------ EXTRACTED RECORDS
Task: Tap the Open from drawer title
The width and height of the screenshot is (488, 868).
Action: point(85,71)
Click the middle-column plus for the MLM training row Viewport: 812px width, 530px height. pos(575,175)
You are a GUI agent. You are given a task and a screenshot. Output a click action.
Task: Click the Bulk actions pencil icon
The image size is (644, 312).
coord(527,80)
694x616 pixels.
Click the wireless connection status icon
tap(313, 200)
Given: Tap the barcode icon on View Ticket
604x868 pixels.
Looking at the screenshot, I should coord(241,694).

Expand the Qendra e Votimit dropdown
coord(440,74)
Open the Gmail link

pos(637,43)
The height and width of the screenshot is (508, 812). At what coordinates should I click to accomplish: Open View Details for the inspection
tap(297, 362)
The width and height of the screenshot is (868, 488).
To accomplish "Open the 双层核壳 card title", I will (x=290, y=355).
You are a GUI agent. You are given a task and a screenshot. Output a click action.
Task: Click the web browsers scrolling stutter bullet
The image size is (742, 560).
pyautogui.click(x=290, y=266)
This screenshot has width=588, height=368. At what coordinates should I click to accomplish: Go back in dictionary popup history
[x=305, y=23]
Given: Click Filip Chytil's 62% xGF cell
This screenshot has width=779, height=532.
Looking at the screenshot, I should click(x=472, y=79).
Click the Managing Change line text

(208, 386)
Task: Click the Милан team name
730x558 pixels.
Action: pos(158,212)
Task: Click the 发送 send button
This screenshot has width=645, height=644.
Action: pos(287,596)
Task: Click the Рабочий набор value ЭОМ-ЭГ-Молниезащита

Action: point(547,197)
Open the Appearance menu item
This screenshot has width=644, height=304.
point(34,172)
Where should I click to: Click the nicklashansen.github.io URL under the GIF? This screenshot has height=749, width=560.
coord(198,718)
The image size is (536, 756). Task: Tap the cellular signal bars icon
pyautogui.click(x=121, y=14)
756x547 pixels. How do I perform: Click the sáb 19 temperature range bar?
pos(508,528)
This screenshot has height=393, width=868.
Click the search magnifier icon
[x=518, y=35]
------------
WHAT YOU SHOULD DO:
Extract the lines of the preceding material that run from the line with "The image size is (742, 560)." through the line with "Given: Click Filip Chytil's 62% xGF cell", inclusive, reproducing them exactly and adding nothing.

ANSWER TO THIS PROBLEM:
The image size is (742, 560).
pyautogui.click(x=290, y=266)
This screenshot has width=588, height=368. At what coordinates should I click to accomplish: Go back in dictionary popup history
[x=305, y=23]
Given: Click Filip Chytil's 62% xGF cell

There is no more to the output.